Shaping Experimentation Culture on Engineering Teams

Published in

Thumbtack Engineering

9 min readApr 7, 2023

In the past year, I had the opportunity to chat with research scientists, machine learning engineers, and technology leaders from technology companies of different sizes. One of the topics that caught my attention was the culture of experimentation within their teams. I found that experimentation culture is heavily influenced by the underlying engineering culture and the maturity of experimentation frameworks within their respective organizations. A recurring challenge that arose was the lack of a systematic culture of experimentation, with teams often investing in one-off ideas that sometimes worked and sometimes didn’t.

Thumbtack is a platform where millions of customers seek help from local businesses and professionals to care for their homes. We offer access to professionals across 500 different categories of services through our website and customer-centric iOS/Android apps.

** GIVEN INFORMATION **
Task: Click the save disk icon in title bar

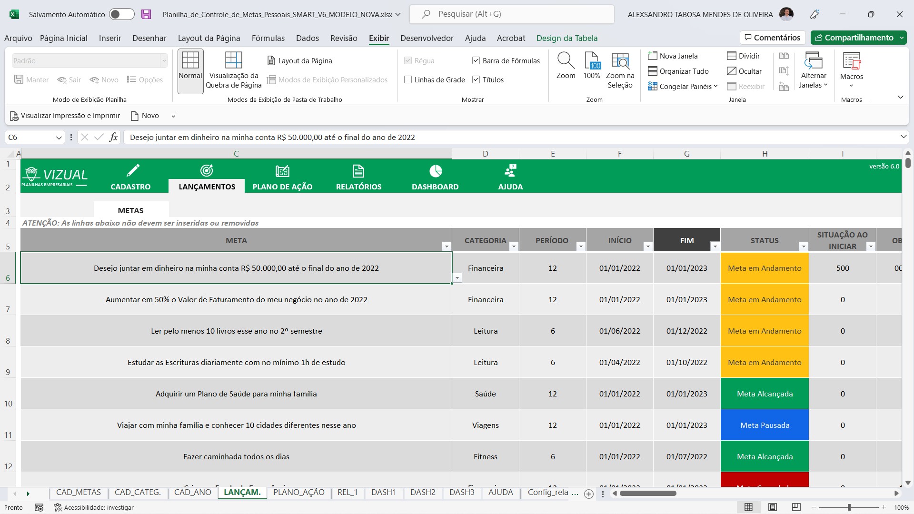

** REQUEST 1 **
According to the post on experimentation culture, across how many categories of services does Thumbtack offer access to professionals?
** REQUEST 2 **
Please copy the stretch of the experimentation-culture post from "Thumbtack is a" through "customer-centric iOS/Android apps." word for word.

** COMPLETE ANSWER 1 **
500 different categories of services.

** COMPLETE ANSWER 2 **
Thumbtack is a platform where millions of customers seek help from local businesses and professionals to care for their homes. We offer access to professionals across 500 different categories of services through our website and customer-centric iOS/Android apps.